◆ **Excerpted text**:
----

Programmers are optimists, and they are tempted to take the easy path: code up the function, slip it into the system, and fervently hope that it runs. Sometimes that works. But the other 999 times out of 1000, it leads to disaster: one has to grope around in the huge system to manipulate the little function.

Wise programmers instead build scaffolding to give them easy access to the function. This column is devoted to implementing the binary search described in pseudocode in the last column as a trustworthy C function. (The code would be very similar in C++ or Java, and the approach works for most other languages.) Once we have the code, we’ll probe it with scaffolding, then move on to test it more thoroughly and conduct experiments on its running time. For a tiny function, our path is long. The result, though, is a program we can trust.

5.1 From Pseudocode to C

We’ll assume that the array x and the target item t are both of type DataType, which is defined by a C typedef statement like

typedef int DataType;

The defined type might be long integer, floating point, or whatever. The array is implemented by two global variables:

int n;
DataType x[MAXN];

(Although this is poor style for most C programs, it reflects the way that we access data within a C++ class; global variables can also result in smaller scaffolding.) Our goal is this C function:

int binarysearch(DataType t)
 /* precondition: x[0] <= x[1] <= ... <= x[n-1]
    postcondition:
        result == -1     =>  t not present in x
        0 <= result < n  =>  x[result] == t
  */

Most of the pseudocode statements in Section 4.2 translate line-by-line into C (and most other languages, for that matter). Where the pseudocode stores a value in the answer variable p, the C program will return the value. Replacing the pseudocode loop with the C infinite loop for (;;) yields this code:

for (;;) {
    if (1 > u)

----

◆ **Dataset extract**:

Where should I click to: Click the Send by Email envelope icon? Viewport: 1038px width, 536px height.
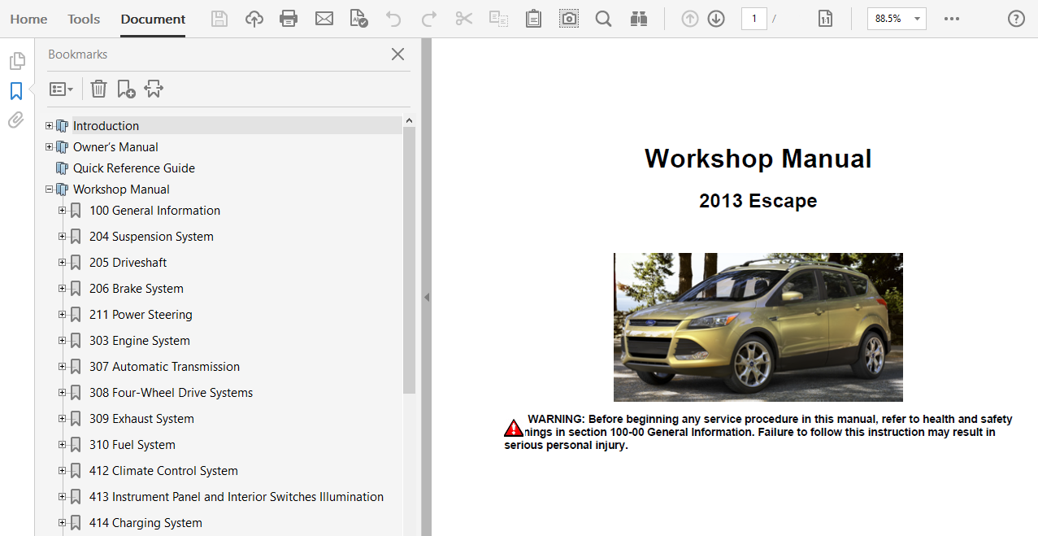(324, 19)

----

◆ **Tasks**:
• A. Answer these questions using the excerpt on binary search, marking each answer with the same numeral:
(i) How many times out of 1000 does the easy path lead to disaster?
(ii) Which two global variables implement the array?
(iii) What does the C program do where the pseudocode stores a value in the answer variable p?
• B. Name every programming language mentioned in the excerpt on binary search.
• C. Summarize the excerpt on binary search in two sentences.

◆ **In response**:
• A.
(i) 999 times out of 1000.
(ii) int n and DataType x[MAXN].
(iii) It returns the value.

• B. C, C++, and Java.

• C. Rather than slipping a new function into a large system and hoping it runs, wise programmers build scaffolding for easy access to the function, and this column turns the pseudocode binary search from the previous column into a trustworthy C function. It assumes the array x and target t are of a type DataType, implements the array with two global variables, and states the function's precondition and postcondition before translating the pseudocode into C.